§ **TASK DETAILS**
Repeat all entries below exactly as shown.

((

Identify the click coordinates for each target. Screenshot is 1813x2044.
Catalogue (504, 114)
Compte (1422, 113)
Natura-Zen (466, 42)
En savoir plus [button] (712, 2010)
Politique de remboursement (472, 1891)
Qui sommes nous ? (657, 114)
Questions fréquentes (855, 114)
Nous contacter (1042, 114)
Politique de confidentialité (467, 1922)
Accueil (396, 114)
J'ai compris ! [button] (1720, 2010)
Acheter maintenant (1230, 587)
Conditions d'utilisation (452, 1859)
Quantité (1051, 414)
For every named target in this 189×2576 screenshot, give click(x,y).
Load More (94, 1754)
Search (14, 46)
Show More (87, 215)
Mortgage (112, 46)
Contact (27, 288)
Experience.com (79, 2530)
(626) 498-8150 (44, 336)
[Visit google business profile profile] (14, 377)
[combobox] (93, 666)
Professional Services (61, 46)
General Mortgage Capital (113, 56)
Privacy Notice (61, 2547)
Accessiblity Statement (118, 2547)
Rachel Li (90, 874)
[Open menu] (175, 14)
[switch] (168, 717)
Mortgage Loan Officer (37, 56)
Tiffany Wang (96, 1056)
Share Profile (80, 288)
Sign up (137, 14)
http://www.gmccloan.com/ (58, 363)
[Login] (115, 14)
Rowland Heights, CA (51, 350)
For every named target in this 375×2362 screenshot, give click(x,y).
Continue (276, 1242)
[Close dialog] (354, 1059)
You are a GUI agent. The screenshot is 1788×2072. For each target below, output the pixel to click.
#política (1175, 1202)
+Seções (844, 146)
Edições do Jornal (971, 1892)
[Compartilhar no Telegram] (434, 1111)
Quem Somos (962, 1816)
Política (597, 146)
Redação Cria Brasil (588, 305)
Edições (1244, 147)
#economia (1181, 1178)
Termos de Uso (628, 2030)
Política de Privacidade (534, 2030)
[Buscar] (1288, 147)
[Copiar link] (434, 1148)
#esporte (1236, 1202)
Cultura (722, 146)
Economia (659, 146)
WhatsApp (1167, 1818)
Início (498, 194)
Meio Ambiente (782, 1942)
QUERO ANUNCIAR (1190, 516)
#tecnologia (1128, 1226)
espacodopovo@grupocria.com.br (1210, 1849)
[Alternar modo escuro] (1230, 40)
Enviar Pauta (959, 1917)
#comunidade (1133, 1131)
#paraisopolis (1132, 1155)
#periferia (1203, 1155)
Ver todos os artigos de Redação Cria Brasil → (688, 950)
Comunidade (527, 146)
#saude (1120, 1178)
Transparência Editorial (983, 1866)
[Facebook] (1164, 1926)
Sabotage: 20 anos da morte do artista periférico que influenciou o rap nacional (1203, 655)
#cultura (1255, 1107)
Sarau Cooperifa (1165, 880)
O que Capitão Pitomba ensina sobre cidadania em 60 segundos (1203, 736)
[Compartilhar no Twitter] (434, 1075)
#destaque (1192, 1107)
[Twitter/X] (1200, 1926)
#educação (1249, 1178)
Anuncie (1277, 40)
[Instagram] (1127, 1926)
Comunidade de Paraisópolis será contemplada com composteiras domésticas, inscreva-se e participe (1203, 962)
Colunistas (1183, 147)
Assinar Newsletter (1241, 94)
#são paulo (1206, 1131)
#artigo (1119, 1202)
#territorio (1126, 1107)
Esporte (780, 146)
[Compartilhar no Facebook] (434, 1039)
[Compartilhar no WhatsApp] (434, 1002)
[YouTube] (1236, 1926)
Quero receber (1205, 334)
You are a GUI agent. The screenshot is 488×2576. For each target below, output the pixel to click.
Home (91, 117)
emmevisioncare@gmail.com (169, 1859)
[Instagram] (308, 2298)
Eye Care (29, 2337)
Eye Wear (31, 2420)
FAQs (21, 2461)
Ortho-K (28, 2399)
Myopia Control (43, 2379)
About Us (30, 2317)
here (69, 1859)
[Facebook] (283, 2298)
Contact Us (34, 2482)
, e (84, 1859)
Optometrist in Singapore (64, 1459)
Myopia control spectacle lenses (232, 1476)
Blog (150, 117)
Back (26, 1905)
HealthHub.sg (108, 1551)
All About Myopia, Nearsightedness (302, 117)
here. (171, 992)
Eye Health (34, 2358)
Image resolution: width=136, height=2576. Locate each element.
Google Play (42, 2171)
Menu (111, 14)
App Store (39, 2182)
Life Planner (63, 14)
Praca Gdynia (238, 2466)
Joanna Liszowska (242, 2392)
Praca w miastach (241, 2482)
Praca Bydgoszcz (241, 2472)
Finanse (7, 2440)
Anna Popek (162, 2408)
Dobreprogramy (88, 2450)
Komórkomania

))

§ **RESPONSE AREA**
Identify the click coordinates for each target. Screenshot is 1813x2044.
Catalogue (504, 114)
Compte (1422, 113)
Natura-Zen (466, 42)
En savoir plus [button] (712, 2010)
Politique de remboursement (472, 1891)
Qui sommes nous ? (657, 114)
Questions fréquentes (855, 114)
Nous contacter (1042, 114)
Politique de confidentialité (467, 1922)
Accueil (396, 114)
J'ai compris ! [button] (1720, 2010)
Acheter maintenant (1230, 587)
Conditions d'utilisation (452, 1859)
Quantité (1051, 414)
For every named target in this 189×2576 screenshot, give click(x,y).
Load More (94, 1754)
Search (14, 46)
Show More (87, 215)
Mortgage (112, 46)
Contact (27, 288)
Experience.com (79, 2530)
(626) 498-8150 (44, 336)
[Visit google business profile profile] (14, 377)
[combobox] (93, 666)
Professional Services (61, 46)
General Mortgage Capital (113, 56)
Privacy Notice (61, 2547)
Accessiblity Statement (118, 2547)
Rachel Li (90, 874)
[Open menu] (175, 14)
[switch] (168, 717)
Mortgage Loan Officer (37, 56)
Tiffany Wang (96, 1056)
Share Profile (80, 288)
Sign up (137, 14)
http://www.gmccloan.com/ (58, 363)
[Login] (115, 14)
Rowland Heights, CA (51, 350)
For every named target in this 375×2362 screenshot, give click(x,y).
Continue (276, 1242)
[Close dialog] (354, 1059)
You are a GUI agent. The screenshot is 1788×2072. For each target below, output the pixel to click.
#política (1175, 1202)
+Seções (844, 146)
Edições do Jornal (971, 1892)
[Compartilhar no Telegram] (434, 1111)
Quem Somos (962, 1816)
Política (597, 146)
Redação Cria Brasil (588, 305)
Edições (1244, 147)
#economia (1181, 1178)
Termos de Uso (628, 2030)
Política de Privacidade (534, 2030)
[Buscar] (1288, 147)
[Copiar link] (434, 1148)
#esporte (1236, 1202)
Cultura (722, 146)
Economia (659, 146)
WhatsApp (1167, 1818)
Início (498, 194)
Meio Ambiente (782, 1942)
QUERO ANUNCIAR (1190, 516)
#tecnologia (1128, 1226)
espacodopovo@grupocria.com.br (1210, 1849)
[Alternar modo escuro] (1230, 40)
Enviar Pauta (959, 1917)
#comunidade (1133, 1131)
#paraisopolis (1132, 1155)
#periferia (1203, 1155)
Ver todos os artigos de Redação Cria Brasil → (688, 950)
Comunidade (527, 146)
#saude (1120, 1178)
Transparência Editorial (983, 1866)
[Facebook] (1164, 1926)
Sabotage: 20 anos da morte do artista periférico que influenciou o rap nacional (1203, 655)
#cultura (1255, 1107)
Sarau Cooperifa (1165, 880)
O que Capitão Pitomba ensina sobre cidadania em 60 segundos (1203, 736)
[Compartilhar no Twitter] (434, 1075)
#destaque (1192, 1107)
[Twitter/X] (1200, 1926)
#educação (1249, 1178)
Anuncie (1277, 40)
[Instagram] (1127, 1926)
Comunidade de Paraisópolis será contemplada com composteiras domésticas, inscreva-se e participe (1203, 962)
Colunistas (1183, 147)
Assinar Newsletter (1241, 94)
#são paulo (1206, 1131)
#artigo (1119, 1202)
#territorio (1126, 1107)
Esporte (780, 146)
[Compartilhar no Facebook] (434, 1039)
[Compartilhar no WhatsApp] (434, 1002)
[YouTube] (1236, 1926)
Quero receber (1205, 334)
You are a GUI agent. The screenshot is 488×2576. For each target below, output the pixel to click.
Home (91, 117)
emmevisioncare@gmail.com (169, 1859)
[Instagram] (308, 2298)
Eye Care (29, 2337)
Eye Wear (31, 2420)
FAQs (21, 2461)
Ortho-K (28, 2399)
Myopia Control (43, 2379)
About Us (30, 2317)
here (69, 1859)
[Facebook] (283, 2298)
Contact Us (34, 2482)
, e (84, 1859)
Optometrist in Singapore (64, 1459)
Myopia control spectacle lenses (232, 1476)
Blog (150, 117)
Back (26, 1905)
HealthHub.sg (108, 1551)
All About Myopia, Nearsightedness (302, 117)
here. (171, 992)
Eye Health (34, 2358)
Image resolution: width=136, height=2576. Locate each element.
Google Play (42, 2171)
Menu (111, 14)
App Store (39, 2182)
Life Planner (63, 14)
Praca Gdynia (238, 2466)
Joanna Liszowska (242, 2392)
Praca w miastach (241, 2482)
Praca Bydgoszcz (241, 2472)
Finanse (7, 2440)
Anna Popek (162, 2408)
Dobreprogramy (88, 2450)
Komórkomania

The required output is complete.